Love Is Blind: Italy (L'amore è Cieco: Italia) is an Italian reality television series hosted by Benedetta Parodi and Fabio Caressa. It is based on the American show by the same name. The first season premiered on Netflix on December 1, 2025, as part of a three-week event. A reunion episode was released on December 19, 2025.

== Season summary ==

| Couples | Married on the show | Still together | Relationship notes |
|---|---|---|---|
| Hyoni and Alessandro | Yes | Yes | Hyoni and Alessandro got married. At the reunion, they revealed that they were living together and had visited Hyoni's home country, South Korea, together. |
| Karen and Nicola | Yes | Possibly | Karen and Nicola got married, but split ways shortly after due to communication issues and unresolved tension. At the reunion, Karen revealed that she still loved him and he said he wanted her to give him another chance. |
| Gergana and Parmi | No | No | They did not get married at Gergana said no at the altar due to "real-world pressure" and "family considerations". At the reunion, they revealed that while they had briefly reconnected after the show, they split up again due to their paths not being aligned. |
| Ludovica and Davide | No | No | They did not get married as Davide said no at the altar due to a lack of compatibility. At the reunion, Ludovica said that she had "dodged a bullet" in the end as Davide had been "sleeping with" and occasionally "seeing" a woman he had known from before and who had the keys to his apartment, while he was on the show. |
| Elisa and Alessandro | No | No | They split up before the mixer due to constant disagreements, differences in lifestyles, expectations, and general incompatibility. |
| Giorgia and Giovanni | No | No | Giorgia and Giovanni split up due to clashing views to marriage and intimacy. The show then followed Giovanni on a date with Federica, one of the other women from the pods with whom he had made a connection but had ultimately not proposed to. At the reunion, it was revealed that they too had since broken up. |

==Participants==
Participants from the first season were revealed a few days before the episode.

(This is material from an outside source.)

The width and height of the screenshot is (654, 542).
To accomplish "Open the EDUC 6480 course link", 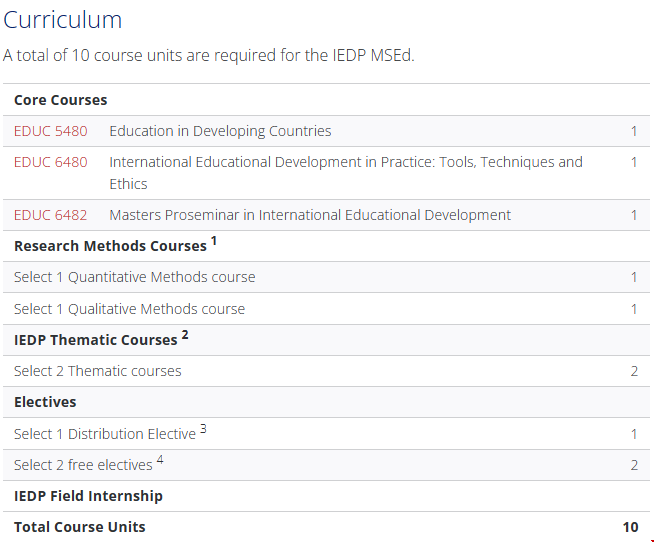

| Name | Age | Job | Relationship Status |
| Hyoni Song | 34 | Project Manager | Married |
| Alessandro Bianchin | 34 | Model and Personal Trainer |
| Karen Norman | 35 | Tattoo Artist | Split after the wedding |
| Nicola Botticini | 30 | Salesman |
| Gergana Lazarova | 30 | Store Manager | Split at the wedding |
| Parmi Singh | 34 | Restauranteur |
| Ludovica Maria Capello | 31 | E-Commerce Business Owner | Split at the wedding |
| Davide Aulicio | 37 | Insurer |
| Elisa Vago | 30 | Manager | Split before the wedding |
| Alessandro Albero | 26 | Film Machinist |
| Giorgia Cataldo | 29 | Makeup Artist | Split before the wedding |
| Giovanni Calvario | 36 | Event Planner |
| Alessandra Aubry | 35 | Data Annotator | Not Engaged |
| Alessandro Beppi | 43 | Engineer |
| Alvise Faraon | 33 | Podcaster |
| Amira Ramadan | 36 | Secretary |
| Andrea Dell'Olio | 37 | Violinist |
| Davide Castoldi | 39 | Racing Driver |
| Federica Viola Stella | 38 | Secretary |
| Federico Bellodi | 30 | Hotelier |
| Fiore Davoli | 29 | Entrepreneur |
| Giorgio Paselli | 35 | Genetic Biologist |
| Maria Jin | 30 | Office Worker |
| Mariam Gargiulo | 28 | Student |
| Michele Carfona | 32 | Banker |
| Riccardo Luciani | 29 | Representative |
| Stefano Ferreri | 37 | Personal Trainer |
| Talitha Dittfeld | 34 | Start Up Owner |

==Episodes==

Love Is Blind: Italy season 1 episodes
| No. | Title | Original release date |
Week 1
| 1 | "The Pods Are Now Open" | December 1, 2025 |
| 2 | "It's Always Been You" | December 1, 2025 |
| 3 | "I've Never Had a Christmas Tree" | December 1, 2025 |
| 4 | "The First Night... On The Couch" | December 1, 2025 |
Week 2
| 5 | "Moving In Together" | December 8, 2025 |
| 6 | "I Left My Keys With A Friend" | December 8, 2025 |
| 7 | "Breaking Up To Avoid Pain" | December 8, 2025 |
| 8 | "The Big Day Approaches" | December 8, 2025 |
Week 3
| 9 | "The Weddings: Is Love Truly Blind?" | December 15, 2025 |
Special
| 10 | "The Reunion" | December 19, 2025 |

== Production ==
The season was filmed across Milan, Italy, and Agadir, Morocco. The casting call for the show was released on October 9, 2024.